» Instructions for the task
In the records below, from the line with "How do I perform: Mark the 5" up to and including the line with "pos(51,319)", substitute "value label" for "tick label" and reproduce only those lines, with everything else left unchanged.

» Data excerpts
— start —

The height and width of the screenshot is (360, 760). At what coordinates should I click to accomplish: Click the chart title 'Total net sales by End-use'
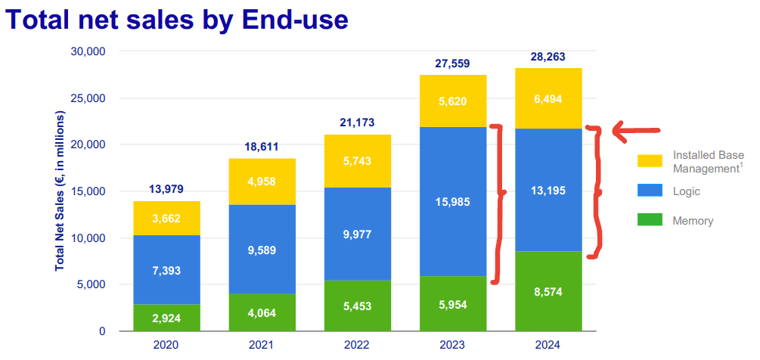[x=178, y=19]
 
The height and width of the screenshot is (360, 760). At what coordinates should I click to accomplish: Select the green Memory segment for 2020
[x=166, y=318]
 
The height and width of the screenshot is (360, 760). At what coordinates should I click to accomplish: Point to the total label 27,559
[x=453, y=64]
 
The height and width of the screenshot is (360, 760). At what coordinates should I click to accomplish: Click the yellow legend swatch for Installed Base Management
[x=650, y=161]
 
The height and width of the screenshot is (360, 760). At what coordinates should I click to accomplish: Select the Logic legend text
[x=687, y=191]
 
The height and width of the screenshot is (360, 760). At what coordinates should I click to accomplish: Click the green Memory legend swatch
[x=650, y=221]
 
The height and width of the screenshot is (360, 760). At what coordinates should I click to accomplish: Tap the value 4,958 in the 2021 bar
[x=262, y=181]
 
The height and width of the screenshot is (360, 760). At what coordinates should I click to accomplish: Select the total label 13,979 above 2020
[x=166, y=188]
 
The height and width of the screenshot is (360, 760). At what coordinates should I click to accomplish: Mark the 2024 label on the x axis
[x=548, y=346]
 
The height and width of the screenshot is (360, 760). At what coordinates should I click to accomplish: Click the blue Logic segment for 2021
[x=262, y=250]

— end —
— start —

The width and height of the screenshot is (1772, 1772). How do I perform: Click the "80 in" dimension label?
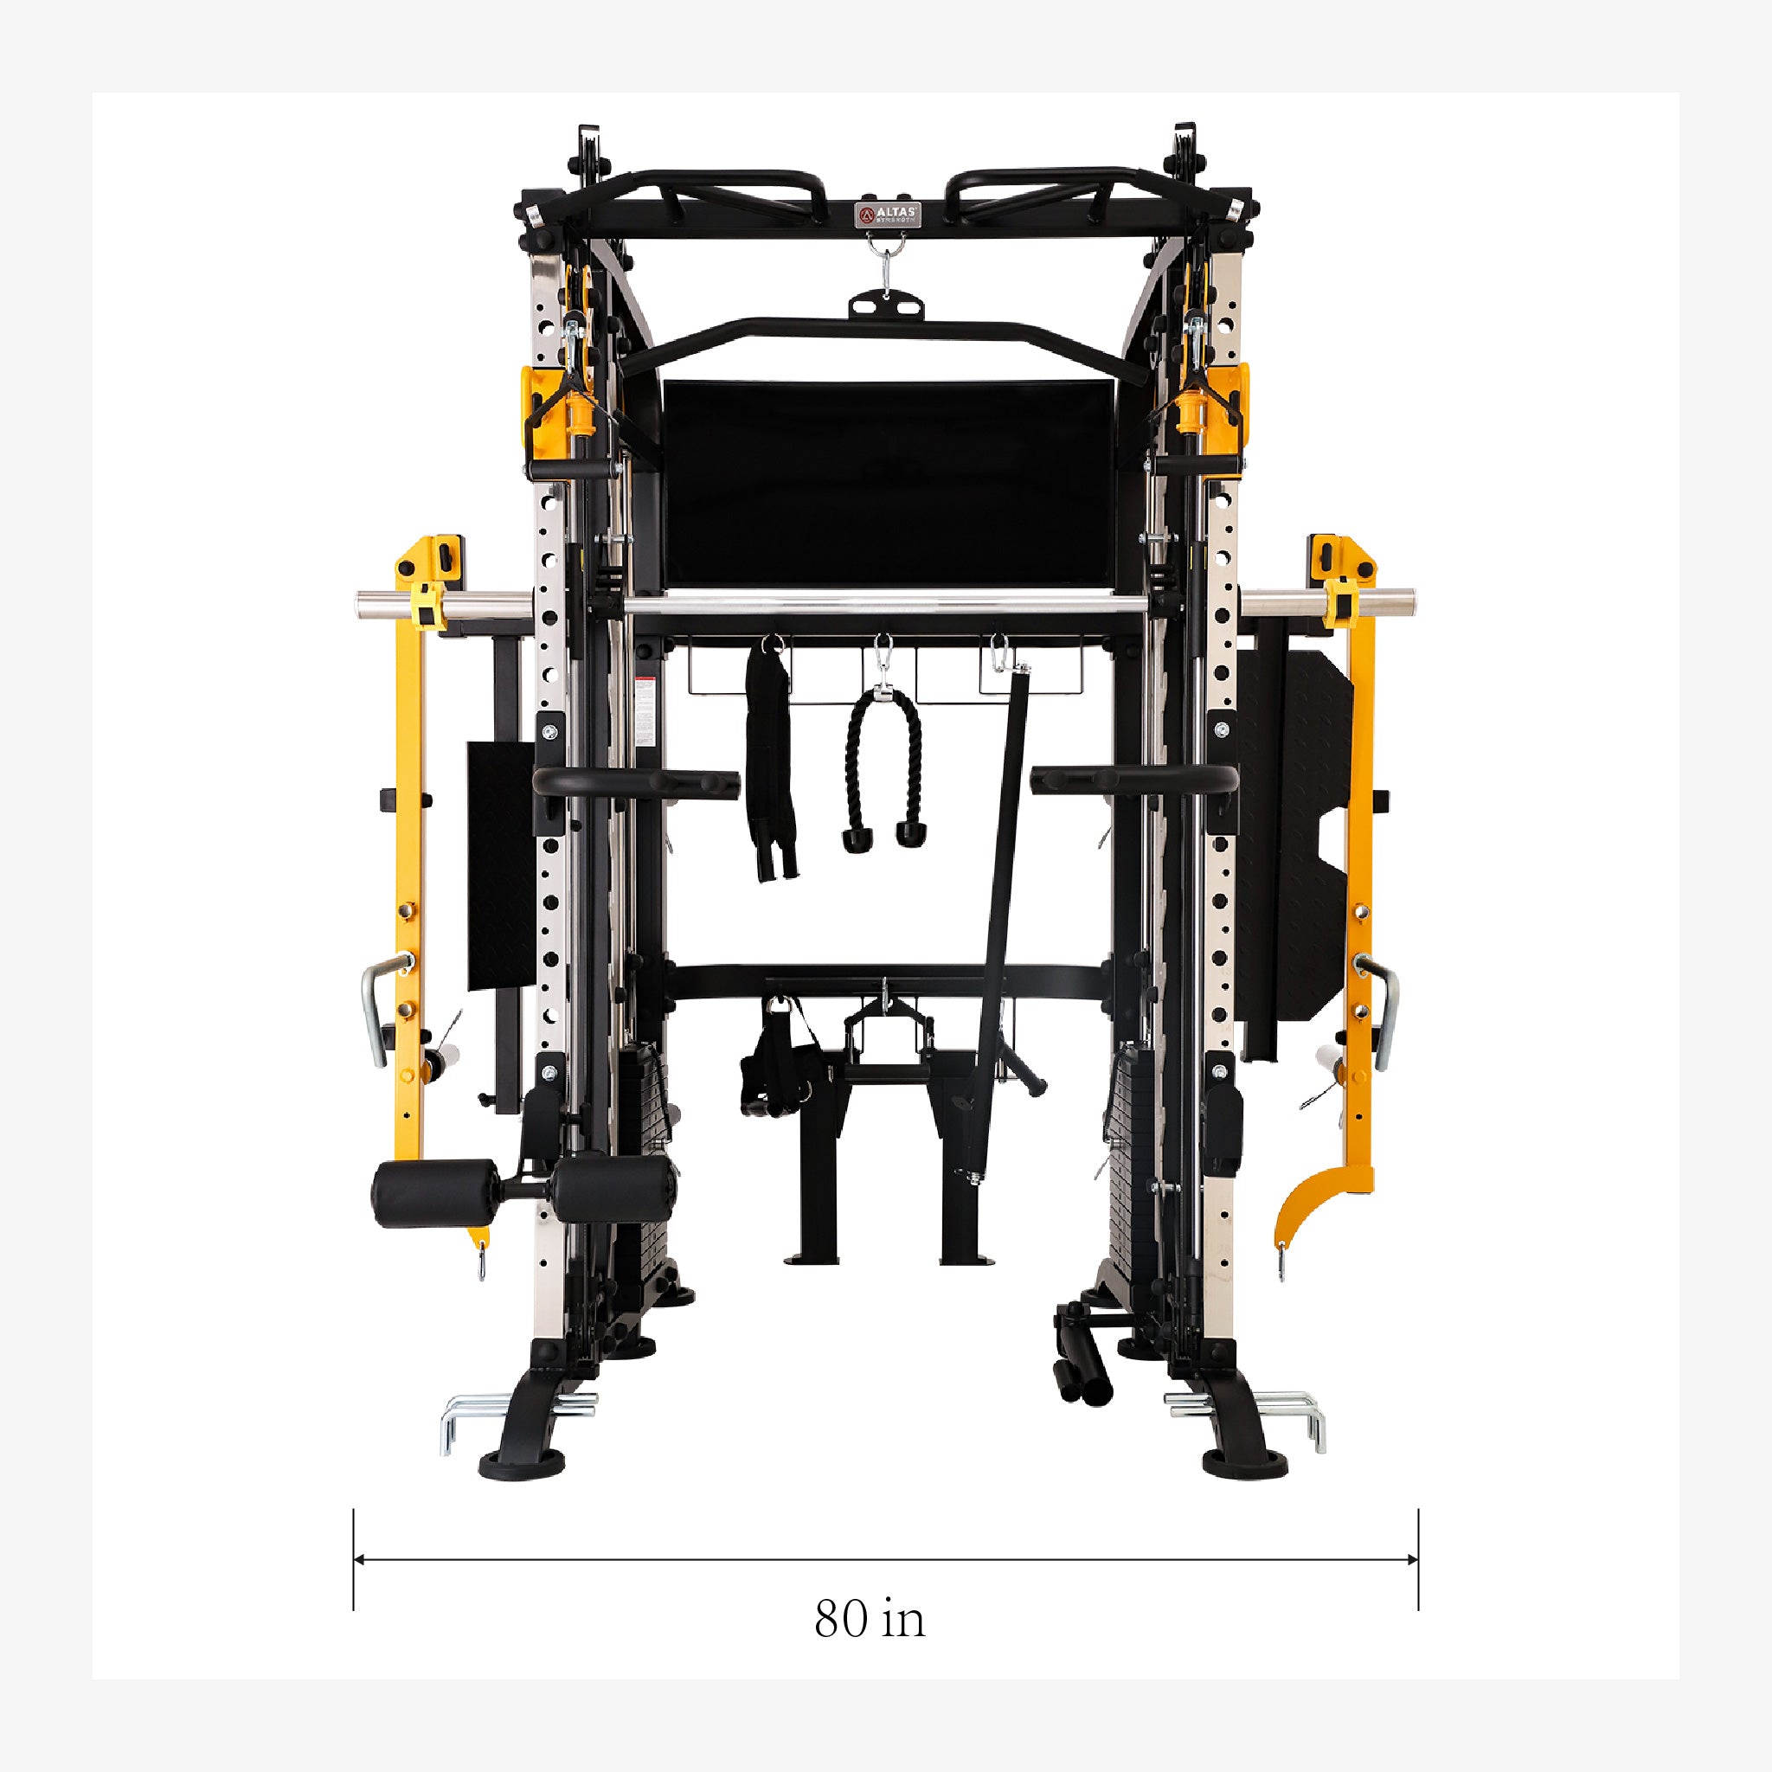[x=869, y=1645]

— end —
— start —

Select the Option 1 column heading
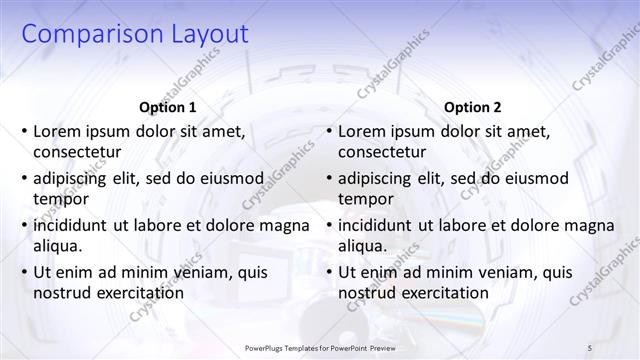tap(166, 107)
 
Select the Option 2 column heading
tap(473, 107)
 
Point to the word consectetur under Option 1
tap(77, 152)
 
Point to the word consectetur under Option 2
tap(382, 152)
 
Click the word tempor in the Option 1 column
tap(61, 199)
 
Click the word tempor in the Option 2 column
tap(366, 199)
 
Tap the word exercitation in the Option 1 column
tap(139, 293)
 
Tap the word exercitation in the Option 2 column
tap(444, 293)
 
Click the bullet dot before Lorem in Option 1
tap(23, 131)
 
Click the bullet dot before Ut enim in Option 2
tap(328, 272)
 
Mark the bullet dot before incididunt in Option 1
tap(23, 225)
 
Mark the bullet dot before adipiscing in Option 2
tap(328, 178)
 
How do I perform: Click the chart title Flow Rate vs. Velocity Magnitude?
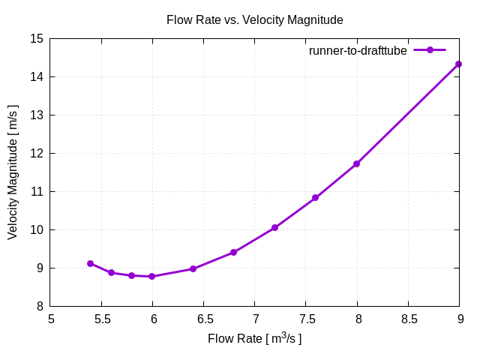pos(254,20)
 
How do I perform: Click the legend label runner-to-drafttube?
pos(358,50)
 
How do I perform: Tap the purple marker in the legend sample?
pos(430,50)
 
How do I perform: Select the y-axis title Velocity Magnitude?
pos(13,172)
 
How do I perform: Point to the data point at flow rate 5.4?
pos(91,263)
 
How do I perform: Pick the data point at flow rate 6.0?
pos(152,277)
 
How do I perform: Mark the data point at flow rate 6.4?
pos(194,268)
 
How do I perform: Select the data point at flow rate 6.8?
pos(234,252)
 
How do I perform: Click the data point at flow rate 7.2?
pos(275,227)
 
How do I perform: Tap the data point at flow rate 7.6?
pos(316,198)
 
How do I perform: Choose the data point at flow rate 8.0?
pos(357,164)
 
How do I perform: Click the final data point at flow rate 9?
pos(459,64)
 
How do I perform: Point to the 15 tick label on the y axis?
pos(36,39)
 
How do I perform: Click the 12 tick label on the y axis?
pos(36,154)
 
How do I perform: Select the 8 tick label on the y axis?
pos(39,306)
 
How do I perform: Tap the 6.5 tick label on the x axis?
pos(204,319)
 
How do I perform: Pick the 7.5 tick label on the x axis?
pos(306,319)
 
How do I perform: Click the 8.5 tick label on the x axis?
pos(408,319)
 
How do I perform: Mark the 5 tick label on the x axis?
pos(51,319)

— end —

» Answer to this problem
How do I perform: Mark the 5 value label on the x axis?
pos(51,319)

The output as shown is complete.